#### [WORK ITEM]
Give again, word for word, every line in the entries below from the line with "The height and width of the screenshot is (453, 704)." up to and including the line with "Switch to the B10B-B form tab", and no other line.

#### [ENTRIES SUPPLIED]
····················

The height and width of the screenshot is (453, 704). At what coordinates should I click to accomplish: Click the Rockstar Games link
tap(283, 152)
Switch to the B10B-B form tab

····················

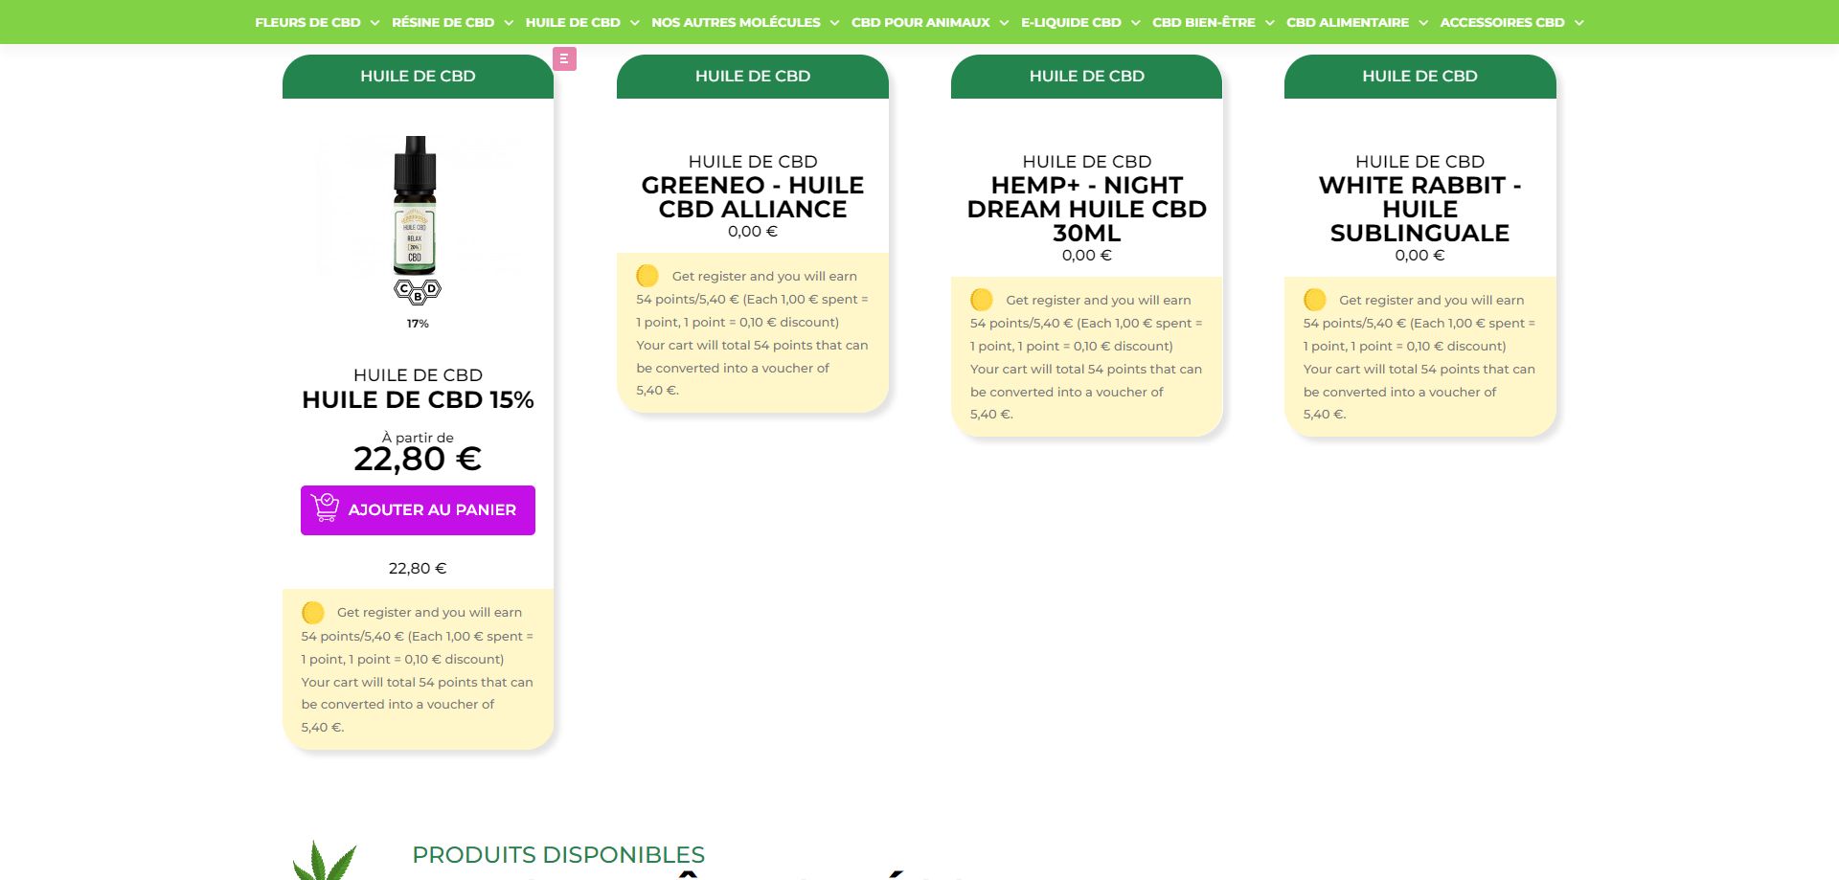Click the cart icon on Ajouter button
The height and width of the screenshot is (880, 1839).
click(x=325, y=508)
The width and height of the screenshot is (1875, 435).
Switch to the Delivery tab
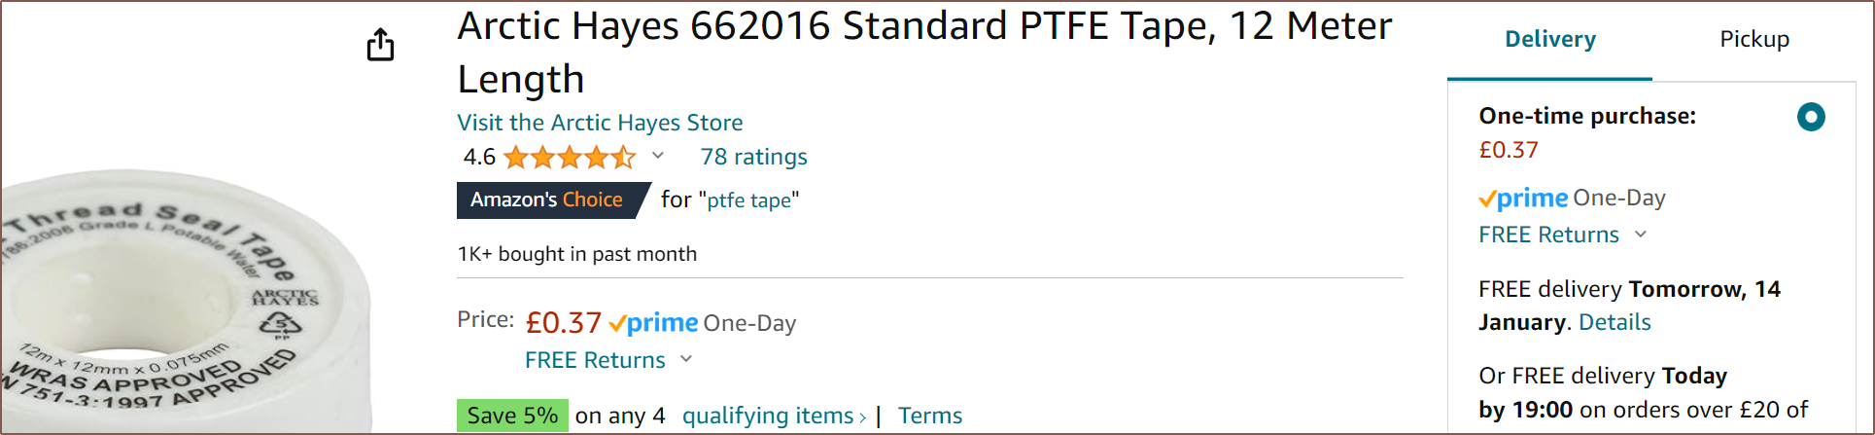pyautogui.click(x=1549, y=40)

····················

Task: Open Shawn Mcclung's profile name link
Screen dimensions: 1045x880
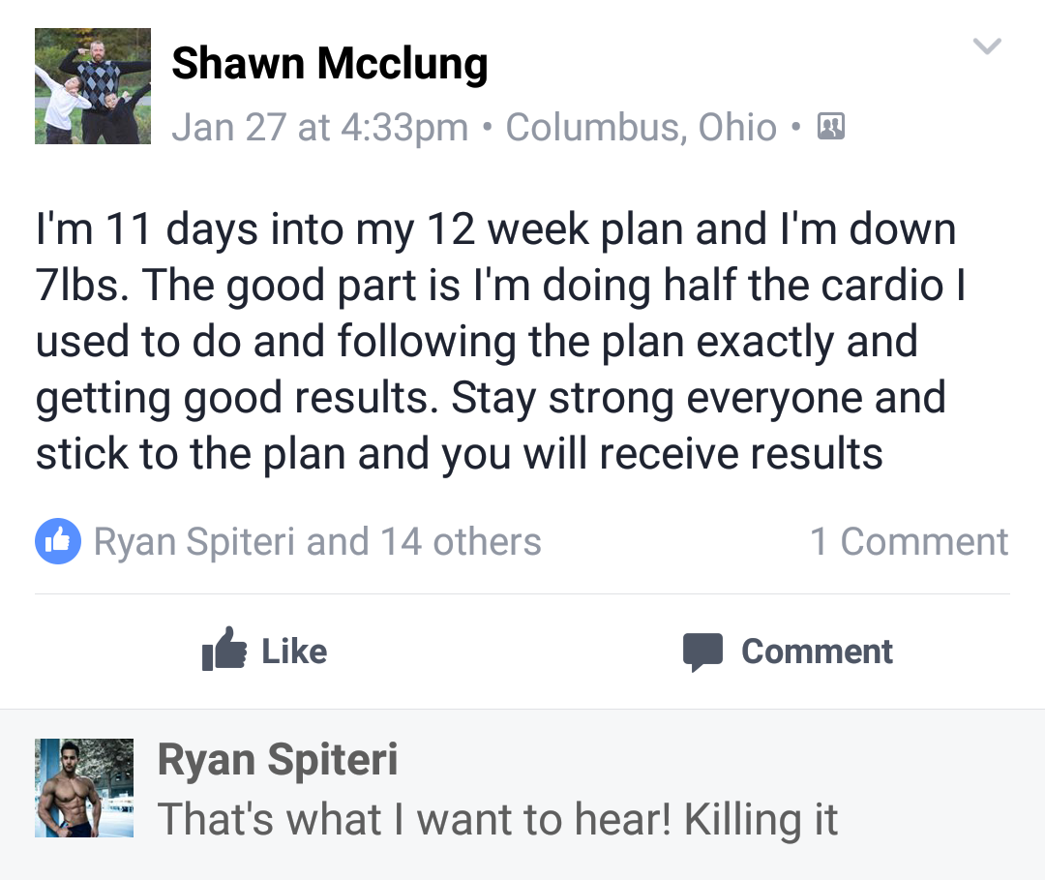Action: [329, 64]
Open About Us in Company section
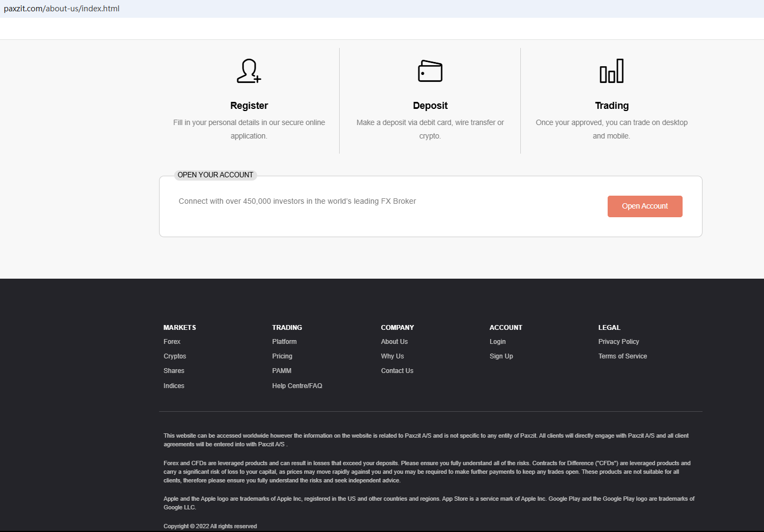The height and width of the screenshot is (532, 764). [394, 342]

····················

#### [EXPECTED ANSWER]
The height and width of the screenshot is (453, 704). At what coordinates should I click to accomplish: Click the Rockstar Games link
tap(283, 152)
Switch to the B10B-B form tab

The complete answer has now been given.